Au Canada, le NPD a présenté à la fin mars une motion visant à faire ajouter les microbilles à la liste des substances toxiques – appuyée, à la surprise générale, par l’administration Harper. Le gouvernement, toutefois, veut d’abord qu’Environnement Canada étudie les impacts environnementaux de ces résidus. Autrement dit, on avance sans se mouiller. Espérons qu’on n’essaie pas de noyer le poisson. Documenter l’ensemble des problèmes prendrait des années, mais on en sait déjà suffisamment pour être dégoûté.

Ces sphères minuscules se faufilent à travers les systèmes de traitement des eaux usées et aboutissent dans les cours d’eau. On en trouve jusqu’à 1000 par litre dans le Saint-Laurent, montre une étude publiée l’automne dernier dans le Journal canadien des sciences halieutiques et aquatiques. C’est « semblable aux concentrations de microplastique observées dans les sédiments marins les plus contaminés du monde », soulignent les auteurs issus de l’Université McGill et du ministère québécois de l’Environnement.

D’autres chercheurs en ont trouvé des concentrations importantes dans les Grands Lacs, la plus élevée étant dans le lac Érié. Ces déchets non biodégradables sont susceptibles d’être absorbés par les invertébrés qui filtrent l’eau, les poissons et d’autres animaux marins et, partant de là, de remonter la chaîne alimentaire. En France, on en a retrouvé dans 10 % des goujons échantillonnés dans des cours d’eau douce.

Les particules repêchées dans le Saint-Laurent étaient, comme la plupart des microsphères utilisées en cosmétique, faites de polyéthylène, un plastique très répandu dans la fabrication de sacs, d’emballages et de contenants. Si notre connaissance des microbilles est encore limitée, ce qu’on sait des déchets de plastique dans les milieux marins n’a rien de rassurant.

On sait que les plastiques ont la capacité d’absorber et de concentrer les polluants présents dans l’eau. On pense qu’ils pourraient aussi transporter des microorganismes d’un milieu à l’autre. En plus d’accumuler des contaminants, les animaux qui les ingèrent pourraient éprouver toutes sortes de problèmes. L’accumulation de ces matières solides dans le système digestif est susceptible de créer une sensation de satiété qui empêche de s’alimenter suffisamment, de bloquer les intestins et d’affaiblir d’autres fonctions vitales.

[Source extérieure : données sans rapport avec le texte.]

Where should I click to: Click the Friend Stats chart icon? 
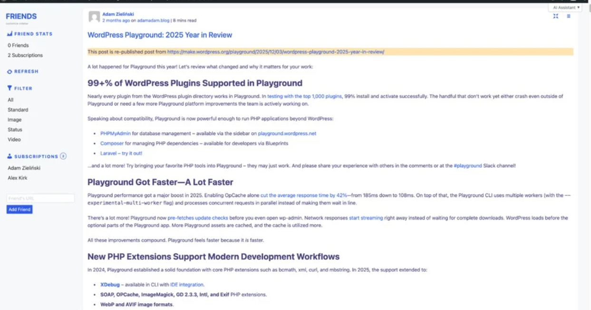[x=10, y=34]
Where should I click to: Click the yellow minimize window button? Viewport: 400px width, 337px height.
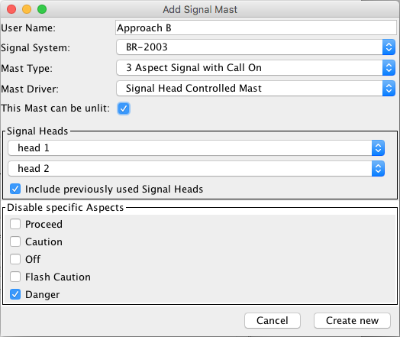27,9
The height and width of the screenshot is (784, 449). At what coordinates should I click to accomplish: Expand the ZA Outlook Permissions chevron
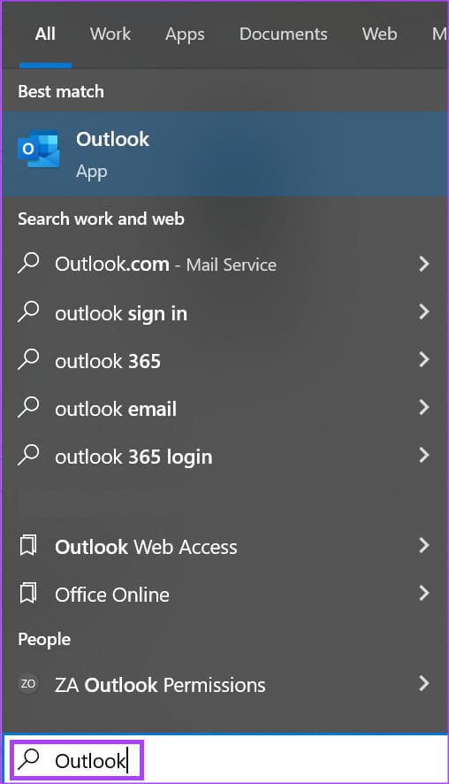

Est-ce que les microbilles captées par les poissons et les mollusques se retrouvent dans l’assiette, puis dans l’estomac des humains ?

Les scientifiques n’ont pas encore de réponse. On sait par contre que beaucoup de gens en ont eu dans la bouche. C’est ce qu’a découvert une hygiéniste dentaire américaine intriguée par les petits points bleus qu’elle voyait sur les dents et les gencives des patients depuis des années. Ces particules insolubles provenaient de divers dentifrices de marque Crest vendus aux États-Unis. Le billet de blogue qu’elle a rédigé à ce sujet a fait tellement de bruit que le fabricant Procter & Gamble a promis de retirer le plastique de ses dentifrices.

Plusieurs autres multinationales dont Unilever, Johnson & Johnson, L’Oréal et Body Shop, ont indiqué qu’elles les élimineraient de leurs produits au cours des prochaines années.

Ce n’est pas la fin du monde. D’autres sources d’exfoliant existaient avant l’arrivée des microbilles et sont encore utilisés par de nombreux fabricants, comme les noix, les cristaux de sel et la silice.

Les microbilles peuvent avoir l’air négligeables comparées aux étendues de plastiques agglomérés qui dérivent sur les océans, mais ce sont des polluants de plus en plus présents dont on pourrait facilement se passer. Et leur image est tellement entachée qu’il va devenir gênant d’en mettre dans les cosmétiques. Il n’y a donc vraiment aucune raison de ne pas les interdire.